We found that increasing doses of gabapentin in the way we [gave gabapentin] in the study, decreased the times narcotics were necessary and the total amount of narcotics utilized. Since that study, we have escalated the dose of gabapentin further. Now we are giving 1200 mg [of gabapentin] 3 times a day. We haven’t done the formal analysis yet, but anecdotally, we’ve found that this further decreased the need for narcotics. In our prior study, about half of patients could [be spared] narcotics, whereas now, almost 90% of patients can be treated throughout the duration of therapy without needing narcotics.
That is a difficult question for me to answer because, in my personal experience, the number of long-term patients who have had difficulty with narcotic abuse has been vanishingly small. However, it must be remembered that I wasn’t testing patients. Of course, a significant number of patients in the population are at risk for developing abuse [of narcotics]. Any exposure [to narcotics] increases those risks.
The best information we have is that some percentage of patients who are exposed to narcotics for cancer therapy will develop a dependence on them that will persist beyond the duration of their cancer therapy. It is a real issue and one that we take very seriously.
[Limiting narcotic use] was one of the main factors that animated our initial gabapentin study. We wanted to avoid exposing patients to narcotics while maintaining their QOL during therapy.
Multiple methods are necessary because going through cancer therapy, particularly in the head and neck where there are so many nerve endings, is an inherently difficult process. [It is also] one that can be exceptionally lengthy when we factor in the time that chemotherapy is given, as well as surgery, radiation, and recovery thereafter. We are talking about a potentially very long time that now with [the integration of] immunotherapy could span years. Therefore, QOL during cancer therapy is very important.
Acupuncture has been tried. We are trying cranial electrical stimulation in our clinic as well to determine whether electro-mechanical methods can improve pain. Our recently completed study looked at anti-depressants in patients with head and neck cancer to see if that could optimize QOL and pain control. Patients can look at a variety of other aspects, as well as biofeedback, to improve QOL.
We have developed novel ways of treating localized lung cancer using high-dose, targeted radiation therapy. Because this is a new technique, it wasn’t intuitively obvious what the right number of treatments were, so we looked at anywhere from 12 treatments, down to 5, and down to 1.
We were interested in how we could develop this single treatment because many of our patients at Roswell Park [travel] many hours from quite a distance for treatment. If we are giving them 5 or 12 treatments, it is inconvenient and a significant burden to them.

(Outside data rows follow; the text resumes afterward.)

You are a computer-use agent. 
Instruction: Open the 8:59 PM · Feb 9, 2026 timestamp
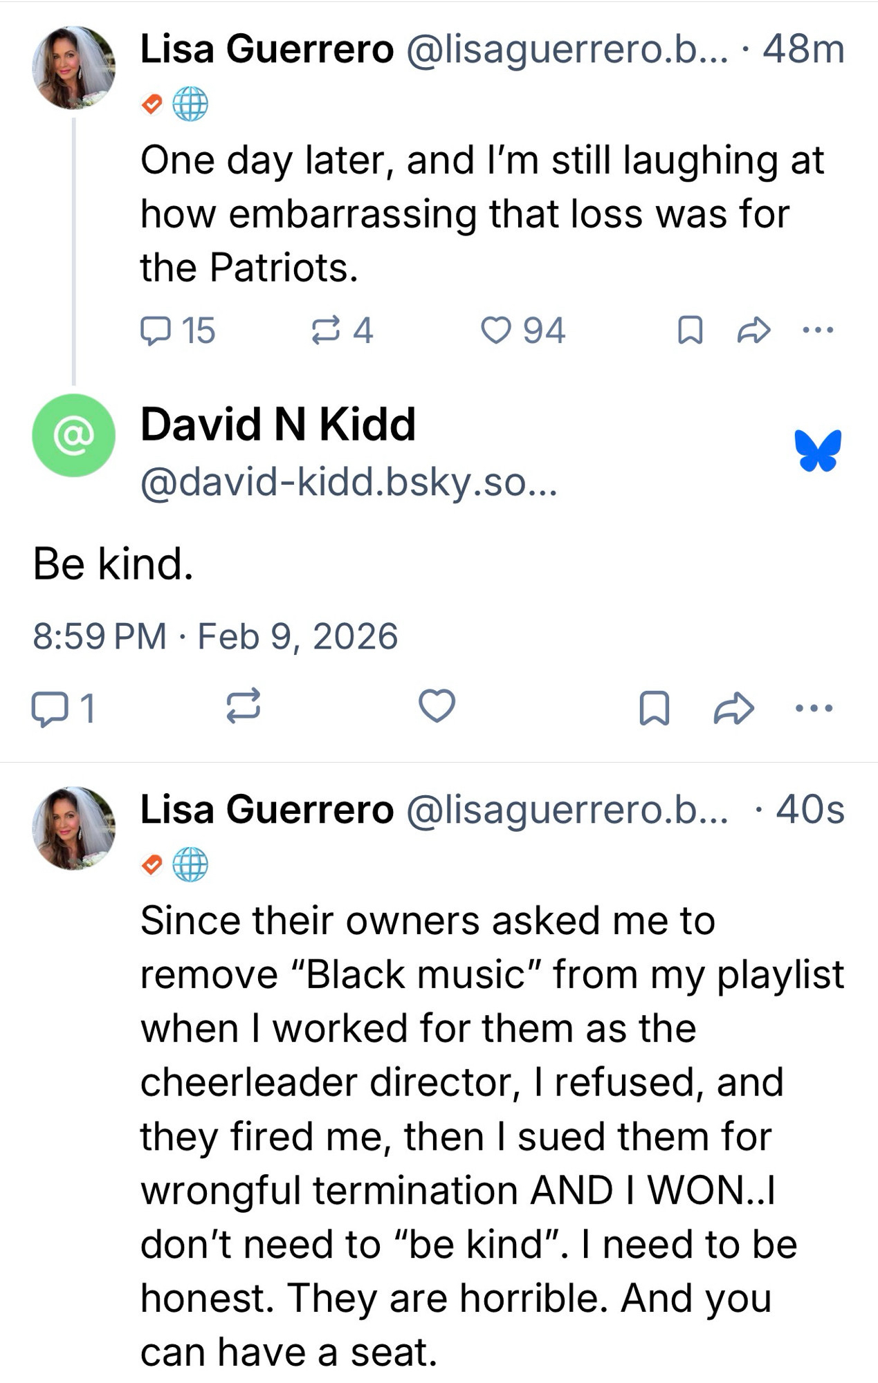click(215, 636)
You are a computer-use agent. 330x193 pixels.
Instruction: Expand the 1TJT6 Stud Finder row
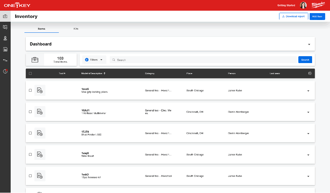click(x=308, y=133)
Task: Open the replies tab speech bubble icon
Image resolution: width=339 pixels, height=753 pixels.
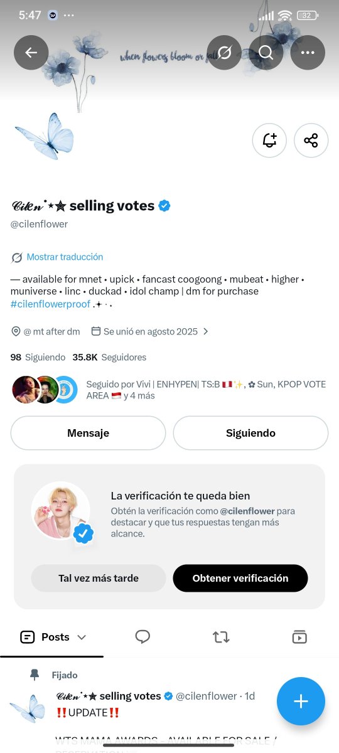Action: coord(143,637)
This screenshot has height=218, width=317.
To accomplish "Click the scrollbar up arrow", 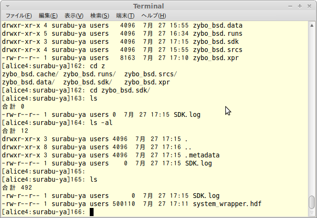I will pos(312,25).
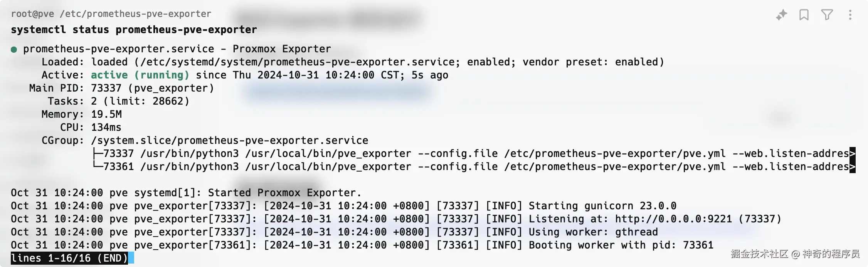Image resolution: width=868 pixels, height=267 pixels.
Task: Open the block filter funnel icon
Action: [827, 15]
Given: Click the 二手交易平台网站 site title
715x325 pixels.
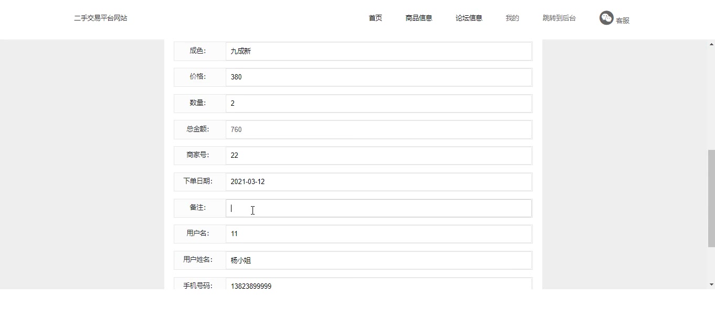Looking at the screenshot, I should (x=101, y=17).
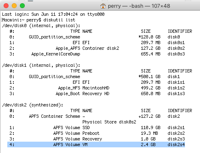
Task: Click the green zoom window button
Action: [x=22, y=6]
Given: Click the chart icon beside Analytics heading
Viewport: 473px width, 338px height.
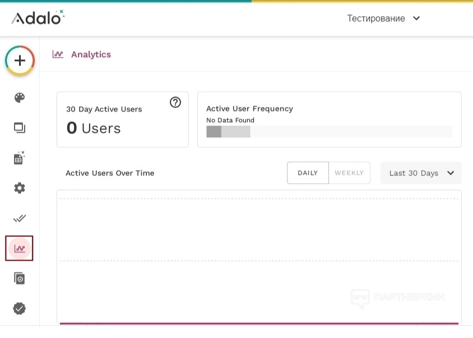Looking at the screenshot, I should click(58, 54).
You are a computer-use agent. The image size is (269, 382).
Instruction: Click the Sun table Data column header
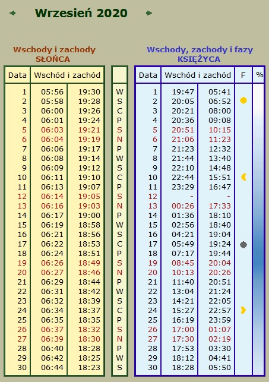[17, 75]
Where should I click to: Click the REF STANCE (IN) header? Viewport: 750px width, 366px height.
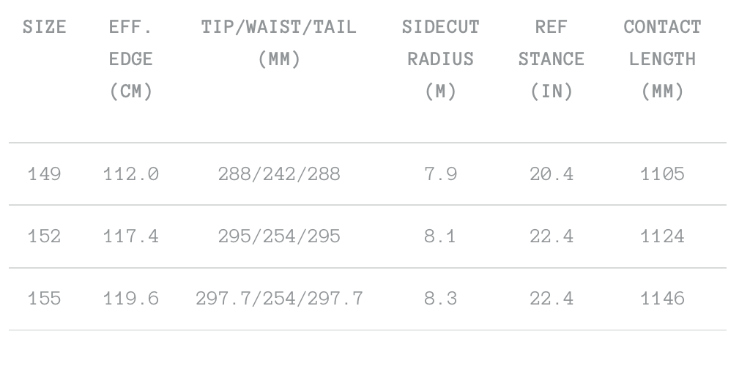click(x=550, y=60)
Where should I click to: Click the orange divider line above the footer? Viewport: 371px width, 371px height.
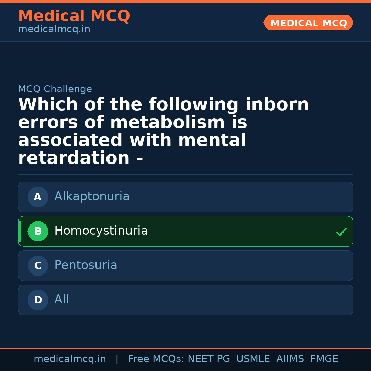186,347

We developed single-fraction SBRT for these patients through a variety of studies comparing single-fraction with 3- or 4-fraction SBRT in a prospective fashion. We also did retrospective comparisons with 5-fraction treatments.
We found that in each case the single-fraction SBRT was as good as the more than 1–fraction treatment. As a result, we were able to develop a therapy that is as good for the patient, has lower costs, and is far more convenient.
Additionally, we think there are advantages to the immune system in terms of giving a tumor-vaccinating dose. We are excited to take this concept from localized lung cancer [and bring it] to other types of cancers that have potentially spread to up to 5 sites. We can now approach [those patients] with a single radiation treatment to see if we can improve that patient’s total lifespan while maintaining their QOL by utilizing these local therapies, even in the metastatic setting without many sites of disease.